Different thresholds were applied to the values of each index (Xexp, Xexp,min, ΔXrs and Xpeak-to-peak) computed breath‐by‐breath. All breaths classified unequivocally by the M‐W analysis as either FL or NFL were used to determine the sensitivity (the number of detected FL breaths divided by the total number of FL breaths) and specificity (the number of detected NFL breaths divided by the total number of NFL breaths) of each index. Sensitivity and specificity were calculated for the range of possible threshold values for each index in the following way: the total range of values assumed by an index was subdivided into 100 equally spaced points toprovide a set of possible threshold values with good resolution. Then sensitivity and specificity were computed for each of the 100 values. These data were plotted as a function of the threshold value on the same graph. Areas where sensitivity and specificity curves were both 100% defined the optimal range of threshold values. Optimal threshold was chosen as the midpoint of this range.
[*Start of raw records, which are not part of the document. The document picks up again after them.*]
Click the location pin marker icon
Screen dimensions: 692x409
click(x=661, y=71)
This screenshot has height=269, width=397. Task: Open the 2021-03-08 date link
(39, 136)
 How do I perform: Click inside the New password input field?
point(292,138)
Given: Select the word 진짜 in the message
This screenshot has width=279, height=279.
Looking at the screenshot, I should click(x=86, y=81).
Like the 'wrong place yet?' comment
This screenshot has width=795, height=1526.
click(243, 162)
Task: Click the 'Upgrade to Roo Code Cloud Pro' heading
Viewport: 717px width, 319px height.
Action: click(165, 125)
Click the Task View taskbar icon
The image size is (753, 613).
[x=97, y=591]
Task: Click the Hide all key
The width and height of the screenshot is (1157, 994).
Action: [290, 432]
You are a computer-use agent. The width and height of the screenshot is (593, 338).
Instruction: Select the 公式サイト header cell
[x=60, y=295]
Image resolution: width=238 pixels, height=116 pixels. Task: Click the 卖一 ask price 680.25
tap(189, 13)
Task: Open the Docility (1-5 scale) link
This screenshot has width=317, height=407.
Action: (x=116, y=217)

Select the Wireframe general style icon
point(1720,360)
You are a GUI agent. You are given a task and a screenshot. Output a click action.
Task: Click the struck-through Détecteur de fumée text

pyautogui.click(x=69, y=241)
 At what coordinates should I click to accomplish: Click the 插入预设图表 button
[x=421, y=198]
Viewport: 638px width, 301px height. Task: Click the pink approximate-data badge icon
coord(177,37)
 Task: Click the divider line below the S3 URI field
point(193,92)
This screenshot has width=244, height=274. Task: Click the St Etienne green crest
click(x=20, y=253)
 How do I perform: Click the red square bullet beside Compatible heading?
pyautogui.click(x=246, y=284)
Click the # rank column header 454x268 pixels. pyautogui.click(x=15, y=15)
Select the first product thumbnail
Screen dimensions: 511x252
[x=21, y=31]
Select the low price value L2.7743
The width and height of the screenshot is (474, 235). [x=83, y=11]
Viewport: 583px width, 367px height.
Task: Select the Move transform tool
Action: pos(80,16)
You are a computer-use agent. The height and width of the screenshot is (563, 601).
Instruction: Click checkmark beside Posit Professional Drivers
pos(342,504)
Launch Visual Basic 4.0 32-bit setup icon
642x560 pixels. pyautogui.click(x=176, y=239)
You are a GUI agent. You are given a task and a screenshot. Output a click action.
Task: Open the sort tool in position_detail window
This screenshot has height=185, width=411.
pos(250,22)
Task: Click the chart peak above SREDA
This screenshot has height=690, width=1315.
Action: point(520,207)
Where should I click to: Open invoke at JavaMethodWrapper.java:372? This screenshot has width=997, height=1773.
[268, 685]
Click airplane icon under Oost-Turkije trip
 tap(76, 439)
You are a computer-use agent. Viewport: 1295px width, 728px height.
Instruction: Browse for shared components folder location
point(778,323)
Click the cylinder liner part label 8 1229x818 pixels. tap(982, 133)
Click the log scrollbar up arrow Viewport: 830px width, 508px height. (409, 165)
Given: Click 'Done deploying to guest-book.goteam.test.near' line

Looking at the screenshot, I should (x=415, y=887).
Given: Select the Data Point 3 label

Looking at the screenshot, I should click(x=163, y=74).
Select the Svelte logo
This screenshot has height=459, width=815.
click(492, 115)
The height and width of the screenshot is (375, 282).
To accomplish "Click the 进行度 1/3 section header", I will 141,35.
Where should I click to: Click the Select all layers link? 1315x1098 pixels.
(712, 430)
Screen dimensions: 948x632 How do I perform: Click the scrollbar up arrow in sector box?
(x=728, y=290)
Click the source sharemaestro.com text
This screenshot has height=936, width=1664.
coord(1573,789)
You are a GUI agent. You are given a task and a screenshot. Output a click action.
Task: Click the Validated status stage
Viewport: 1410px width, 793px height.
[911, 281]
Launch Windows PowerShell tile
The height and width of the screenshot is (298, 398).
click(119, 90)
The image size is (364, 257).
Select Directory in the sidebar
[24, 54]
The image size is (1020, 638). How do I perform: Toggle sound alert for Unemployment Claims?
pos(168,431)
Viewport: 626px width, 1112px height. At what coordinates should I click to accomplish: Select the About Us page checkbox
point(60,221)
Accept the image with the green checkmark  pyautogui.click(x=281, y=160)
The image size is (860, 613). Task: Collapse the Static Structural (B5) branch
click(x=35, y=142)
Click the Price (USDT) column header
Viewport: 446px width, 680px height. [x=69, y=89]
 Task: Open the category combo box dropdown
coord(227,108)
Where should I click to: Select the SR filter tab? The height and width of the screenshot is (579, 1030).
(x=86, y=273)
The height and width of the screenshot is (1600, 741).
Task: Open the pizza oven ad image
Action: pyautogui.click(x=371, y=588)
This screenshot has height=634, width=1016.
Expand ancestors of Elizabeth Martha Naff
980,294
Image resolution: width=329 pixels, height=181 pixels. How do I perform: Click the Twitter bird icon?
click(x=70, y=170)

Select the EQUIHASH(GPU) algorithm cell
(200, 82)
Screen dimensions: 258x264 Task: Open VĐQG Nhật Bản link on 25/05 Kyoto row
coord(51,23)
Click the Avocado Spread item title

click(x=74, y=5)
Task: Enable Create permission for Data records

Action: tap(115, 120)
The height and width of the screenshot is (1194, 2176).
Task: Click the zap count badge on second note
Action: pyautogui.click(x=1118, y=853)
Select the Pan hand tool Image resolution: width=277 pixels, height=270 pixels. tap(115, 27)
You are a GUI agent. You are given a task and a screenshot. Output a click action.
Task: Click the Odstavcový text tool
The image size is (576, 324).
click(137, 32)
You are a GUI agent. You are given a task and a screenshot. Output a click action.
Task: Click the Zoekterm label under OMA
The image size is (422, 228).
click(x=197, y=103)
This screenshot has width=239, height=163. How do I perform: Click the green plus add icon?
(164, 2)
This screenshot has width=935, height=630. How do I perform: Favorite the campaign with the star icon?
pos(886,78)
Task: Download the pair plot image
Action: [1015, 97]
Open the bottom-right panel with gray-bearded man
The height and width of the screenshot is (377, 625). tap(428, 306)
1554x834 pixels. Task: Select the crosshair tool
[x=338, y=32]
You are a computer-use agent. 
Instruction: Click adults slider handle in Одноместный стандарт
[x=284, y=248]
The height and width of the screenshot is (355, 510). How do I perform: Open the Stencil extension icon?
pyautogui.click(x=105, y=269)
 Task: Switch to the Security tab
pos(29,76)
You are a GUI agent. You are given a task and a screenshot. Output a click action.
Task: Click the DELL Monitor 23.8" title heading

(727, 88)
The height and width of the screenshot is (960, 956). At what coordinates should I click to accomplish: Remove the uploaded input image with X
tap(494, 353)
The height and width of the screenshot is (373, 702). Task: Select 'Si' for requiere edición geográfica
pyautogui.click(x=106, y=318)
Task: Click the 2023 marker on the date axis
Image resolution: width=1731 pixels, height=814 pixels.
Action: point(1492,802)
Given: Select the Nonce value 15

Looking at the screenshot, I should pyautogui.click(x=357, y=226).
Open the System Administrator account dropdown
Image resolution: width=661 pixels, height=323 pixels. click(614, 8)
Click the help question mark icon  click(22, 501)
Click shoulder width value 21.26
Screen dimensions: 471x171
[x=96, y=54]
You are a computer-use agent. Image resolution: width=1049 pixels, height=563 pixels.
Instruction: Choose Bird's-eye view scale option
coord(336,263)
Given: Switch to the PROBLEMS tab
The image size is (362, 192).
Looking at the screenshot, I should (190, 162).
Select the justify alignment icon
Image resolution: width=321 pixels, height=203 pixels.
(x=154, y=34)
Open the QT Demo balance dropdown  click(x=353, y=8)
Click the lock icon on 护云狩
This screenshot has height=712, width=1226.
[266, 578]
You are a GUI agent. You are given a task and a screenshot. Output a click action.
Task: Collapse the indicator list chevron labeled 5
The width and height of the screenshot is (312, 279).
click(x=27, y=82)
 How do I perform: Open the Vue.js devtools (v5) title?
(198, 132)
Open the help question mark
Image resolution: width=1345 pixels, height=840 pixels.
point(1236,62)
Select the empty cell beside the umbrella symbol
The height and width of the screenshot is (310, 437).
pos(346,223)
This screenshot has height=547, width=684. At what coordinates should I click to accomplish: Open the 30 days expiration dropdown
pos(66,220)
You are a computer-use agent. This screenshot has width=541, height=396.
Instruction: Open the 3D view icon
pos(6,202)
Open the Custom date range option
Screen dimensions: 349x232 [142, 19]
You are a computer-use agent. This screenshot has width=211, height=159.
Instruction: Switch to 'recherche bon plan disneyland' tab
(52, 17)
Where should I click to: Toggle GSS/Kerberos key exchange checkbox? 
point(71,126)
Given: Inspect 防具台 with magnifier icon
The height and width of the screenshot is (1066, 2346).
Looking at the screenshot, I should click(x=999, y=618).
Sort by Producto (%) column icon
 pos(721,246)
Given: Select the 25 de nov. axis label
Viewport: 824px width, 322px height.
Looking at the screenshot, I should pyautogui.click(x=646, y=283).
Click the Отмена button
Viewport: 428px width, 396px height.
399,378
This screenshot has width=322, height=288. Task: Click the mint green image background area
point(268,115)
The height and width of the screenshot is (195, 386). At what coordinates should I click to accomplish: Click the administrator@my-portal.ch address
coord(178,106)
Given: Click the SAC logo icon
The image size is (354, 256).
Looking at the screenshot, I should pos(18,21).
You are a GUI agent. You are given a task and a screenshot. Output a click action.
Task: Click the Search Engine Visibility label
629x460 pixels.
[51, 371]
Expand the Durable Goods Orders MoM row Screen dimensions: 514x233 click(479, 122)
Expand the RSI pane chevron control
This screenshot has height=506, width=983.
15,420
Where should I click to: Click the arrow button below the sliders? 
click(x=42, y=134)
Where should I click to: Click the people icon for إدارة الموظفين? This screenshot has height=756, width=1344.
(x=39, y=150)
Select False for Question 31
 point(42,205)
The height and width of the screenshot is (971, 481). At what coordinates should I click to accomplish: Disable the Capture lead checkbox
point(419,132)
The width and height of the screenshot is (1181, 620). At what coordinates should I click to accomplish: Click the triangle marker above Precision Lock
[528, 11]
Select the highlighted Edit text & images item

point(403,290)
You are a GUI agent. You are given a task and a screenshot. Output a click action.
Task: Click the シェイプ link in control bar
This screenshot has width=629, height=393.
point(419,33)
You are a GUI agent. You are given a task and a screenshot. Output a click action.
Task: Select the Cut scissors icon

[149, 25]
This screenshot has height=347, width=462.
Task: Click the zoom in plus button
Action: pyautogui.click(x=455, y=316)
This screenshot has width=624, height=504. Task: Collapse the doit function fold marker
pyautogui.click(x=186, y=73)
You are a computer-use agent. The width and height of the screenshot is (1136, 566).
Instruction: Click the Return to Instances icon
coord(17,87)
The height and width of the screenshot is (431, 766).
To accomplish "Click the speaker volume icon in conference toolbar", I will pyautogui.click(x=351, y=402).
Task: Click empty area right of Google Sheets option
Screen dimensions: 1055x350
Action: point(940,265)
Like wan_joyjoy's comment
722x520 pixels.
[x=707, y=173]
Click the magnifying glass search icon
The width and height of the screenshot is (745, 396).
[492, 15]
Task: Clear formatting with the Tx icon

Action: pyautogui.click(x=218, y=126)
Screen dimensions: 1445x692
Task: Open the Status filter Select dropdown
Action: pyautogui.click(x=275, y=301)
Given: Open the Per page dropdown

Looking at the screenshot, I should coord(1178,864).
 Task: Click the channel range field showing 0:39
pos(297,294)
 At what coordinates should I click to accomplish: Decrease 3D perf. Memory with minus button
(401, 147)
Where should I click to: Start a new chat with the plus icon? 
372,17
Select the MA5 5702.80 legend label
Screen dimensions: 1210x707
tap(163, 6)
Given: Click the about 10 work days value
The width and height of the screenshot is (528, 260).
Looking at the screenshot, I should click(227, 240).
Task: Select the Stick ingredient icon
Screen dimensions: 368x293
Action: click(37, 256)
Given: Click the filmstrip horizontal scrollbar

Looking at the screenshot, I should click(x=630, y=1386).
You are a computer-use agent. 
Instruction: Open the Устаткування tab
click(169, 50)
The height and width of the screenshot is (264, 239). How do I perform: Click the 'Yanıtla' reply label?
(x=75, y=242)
Significance of differences of physical characteristics, spirometric data and Xrs indices' values between different groups was performed by a nonparametric (Mann-Whitney) test. Data are expressed as mean±sd unless otherwise stated.
Results
Representative Xrs data are presented in the lower panels of figure 2⇑ where three experimental tracings of Pfr and Xrs obtained during a quiet breath are shown for a control, an NFL COPD patient and an FL COPD patient. The Pfr versus flow curve for the same breath is shown in the upper panel. Clear differences can be observed between the inspiratory and expiratory reactance in the patient where flow limitation was present (c and f) but not in the other examples.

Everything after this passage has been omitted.